From the line containing "Task: Expand Business" onward, every line of the entries is to be set down exactly, the last line included.
[RECORDS SHOWN Boundary: Start]
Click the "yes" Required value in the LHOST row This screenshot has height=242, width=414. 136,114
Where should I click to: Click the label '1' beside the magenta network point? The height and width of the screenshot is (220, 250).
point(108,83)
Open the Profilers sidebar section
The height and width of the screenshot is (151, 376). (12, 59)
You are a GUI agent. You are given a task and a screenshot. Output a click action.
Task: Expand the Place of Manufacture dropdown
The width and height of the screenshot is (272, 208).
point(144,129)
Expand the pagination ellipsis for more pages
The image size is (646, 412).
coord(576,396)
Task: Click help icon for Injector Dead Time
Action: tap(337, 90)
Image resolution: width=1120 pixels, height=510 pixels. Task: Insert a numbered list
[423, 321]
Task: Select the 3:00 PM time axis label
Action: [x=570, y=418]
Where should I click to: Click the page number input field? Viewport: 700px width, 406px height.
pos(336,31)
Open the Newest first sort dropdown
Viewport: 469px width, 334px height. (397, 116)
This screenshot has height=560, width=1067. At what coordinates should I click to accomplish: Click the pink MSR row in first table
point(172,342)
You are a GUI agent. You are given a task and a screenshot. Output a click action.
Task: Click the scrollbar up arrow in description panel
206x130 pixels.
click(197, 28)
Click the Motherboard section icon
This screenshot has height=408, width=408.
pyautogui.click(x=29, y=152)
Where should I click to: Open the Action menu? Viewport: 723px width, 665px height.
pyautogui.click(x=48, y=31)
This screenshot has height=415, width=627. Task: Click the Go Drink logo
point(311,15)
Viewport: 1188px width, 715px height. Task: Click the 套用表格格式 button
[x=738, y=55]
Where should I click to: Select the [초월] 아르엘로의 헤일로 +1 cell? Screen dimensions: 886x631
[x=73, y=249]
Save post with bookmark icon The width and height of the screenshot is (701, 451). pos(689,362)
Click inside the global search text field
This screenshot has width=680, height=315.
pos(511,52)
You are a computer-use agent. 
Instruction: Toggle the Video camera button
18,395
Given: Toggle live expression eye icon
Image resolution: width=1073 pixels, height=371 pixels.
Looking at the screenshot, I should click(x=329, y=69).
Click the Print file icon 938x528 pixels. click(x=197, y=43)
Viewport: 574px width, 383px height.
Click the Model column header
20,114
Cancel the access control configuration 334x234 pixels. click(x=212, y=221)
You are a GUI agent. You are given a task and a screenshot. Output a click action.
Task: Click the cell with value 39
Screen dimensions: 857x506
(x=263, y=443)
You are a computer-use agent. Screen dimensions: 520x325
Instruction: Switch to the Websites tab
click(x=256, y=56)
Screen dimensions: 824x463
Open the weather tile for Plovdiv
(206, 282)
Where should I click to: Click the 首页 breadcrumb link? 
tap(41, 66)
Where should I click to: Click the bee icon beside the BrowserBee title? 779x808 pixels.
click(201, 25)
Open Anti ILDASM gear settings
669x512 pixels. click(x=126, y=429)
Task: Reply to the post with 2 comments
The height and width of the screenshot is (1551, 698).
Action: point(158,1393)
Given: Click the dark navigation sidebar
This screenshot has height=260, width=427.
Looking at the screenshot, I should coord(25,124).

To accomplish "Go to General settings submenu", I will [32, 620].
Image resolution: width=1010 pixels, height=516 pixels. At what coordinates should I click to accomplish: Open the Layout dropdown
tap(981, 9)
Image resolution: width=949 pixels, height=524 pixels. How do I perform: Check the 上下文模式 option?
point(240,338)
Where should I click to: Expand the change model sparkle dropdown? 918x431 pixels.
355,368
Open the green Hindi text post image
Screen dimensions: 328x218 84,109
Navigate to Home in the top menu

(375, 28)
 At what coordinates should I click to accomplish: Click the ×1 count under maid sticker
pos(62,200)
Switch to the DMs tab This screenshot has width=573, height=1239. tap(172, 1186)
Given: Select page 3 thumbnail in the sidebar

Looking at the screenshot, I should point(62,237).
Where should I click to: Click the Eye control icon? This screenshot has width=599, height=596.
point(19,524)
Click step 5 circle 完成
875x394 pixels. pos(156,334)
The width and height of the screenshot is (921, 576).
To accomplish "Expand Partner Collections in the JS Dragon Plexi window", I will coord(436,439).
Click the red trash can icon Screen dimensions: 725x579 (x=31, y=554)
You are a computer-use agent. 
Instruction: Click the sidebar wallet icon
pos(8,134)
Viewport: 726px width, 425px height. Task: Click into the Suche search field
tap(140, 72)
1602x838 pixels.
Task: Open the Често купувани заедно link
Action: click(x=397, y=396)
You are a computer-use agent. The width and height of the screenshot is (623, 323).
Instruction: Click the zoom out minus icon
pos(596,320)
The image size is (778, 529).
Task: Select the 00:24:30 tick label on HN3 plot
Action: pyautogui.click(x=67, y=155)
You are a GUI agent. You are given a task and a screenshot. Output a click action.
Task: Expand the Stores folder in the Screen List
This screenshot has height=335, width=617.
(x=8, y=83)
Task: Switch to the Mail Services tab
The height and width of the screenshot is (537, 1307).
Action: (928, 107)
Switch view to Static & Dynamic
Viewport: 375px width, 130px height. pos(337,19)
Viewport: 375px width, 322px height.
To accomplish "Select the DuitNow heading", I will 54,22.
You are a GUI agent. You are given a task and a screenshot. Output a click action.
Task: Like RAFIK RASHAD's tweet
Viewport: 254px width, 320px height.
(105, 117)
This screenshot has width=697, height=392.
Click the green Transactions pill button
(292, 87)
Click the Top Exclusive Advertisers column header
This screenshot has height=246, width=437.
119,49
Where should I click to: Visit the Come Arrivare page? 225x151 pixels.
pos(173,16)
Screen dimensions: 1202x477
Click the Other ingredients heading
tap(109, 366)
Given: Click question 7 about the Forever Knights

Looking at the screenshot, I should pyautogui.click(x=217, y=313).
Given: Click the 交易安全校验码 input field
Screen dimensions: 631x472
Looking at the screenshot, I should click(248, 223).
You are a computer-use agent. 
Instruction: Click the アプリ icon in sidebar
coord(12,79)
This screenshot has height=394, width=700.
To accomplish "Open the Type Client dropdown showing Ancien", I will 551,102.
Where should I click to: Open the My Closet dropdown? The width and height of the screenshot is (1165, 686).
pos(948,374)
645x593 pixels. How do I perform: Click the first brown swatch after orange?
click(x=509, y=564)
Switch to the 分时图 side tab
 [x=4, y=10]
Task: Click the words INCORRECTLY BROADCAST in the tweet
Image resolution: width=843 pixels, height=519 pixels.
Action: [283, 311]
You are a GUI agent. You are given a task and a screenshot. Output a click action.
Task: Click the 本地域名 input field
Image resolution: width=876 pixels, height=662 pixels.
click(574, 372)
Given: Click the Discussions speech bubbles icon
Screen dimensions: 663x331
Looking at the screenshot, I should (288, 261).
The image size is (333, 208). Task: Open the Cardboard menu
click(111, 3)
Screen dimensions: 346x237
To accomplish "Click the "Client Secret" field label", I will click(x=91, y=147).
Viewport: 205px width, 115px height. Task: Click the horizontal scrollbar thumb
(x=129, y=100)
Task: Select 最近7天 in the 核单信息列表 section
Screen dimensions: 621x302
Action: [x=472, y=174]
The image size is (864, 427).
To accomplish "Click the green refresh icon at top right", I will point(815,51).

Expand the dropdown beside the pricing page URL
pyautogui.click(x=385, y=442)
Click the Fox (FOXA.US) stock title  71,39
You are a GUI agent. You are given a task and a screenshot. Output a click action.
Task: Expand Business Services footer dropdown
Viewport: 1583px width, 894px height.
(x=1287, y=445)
[RECORDS SHOWN Boundary: End]
SOLVED PROBLEM:
Task: Expand Business Services footer dropdown
Viewport: 1583px width, 894px height.
(x=1287, y=445)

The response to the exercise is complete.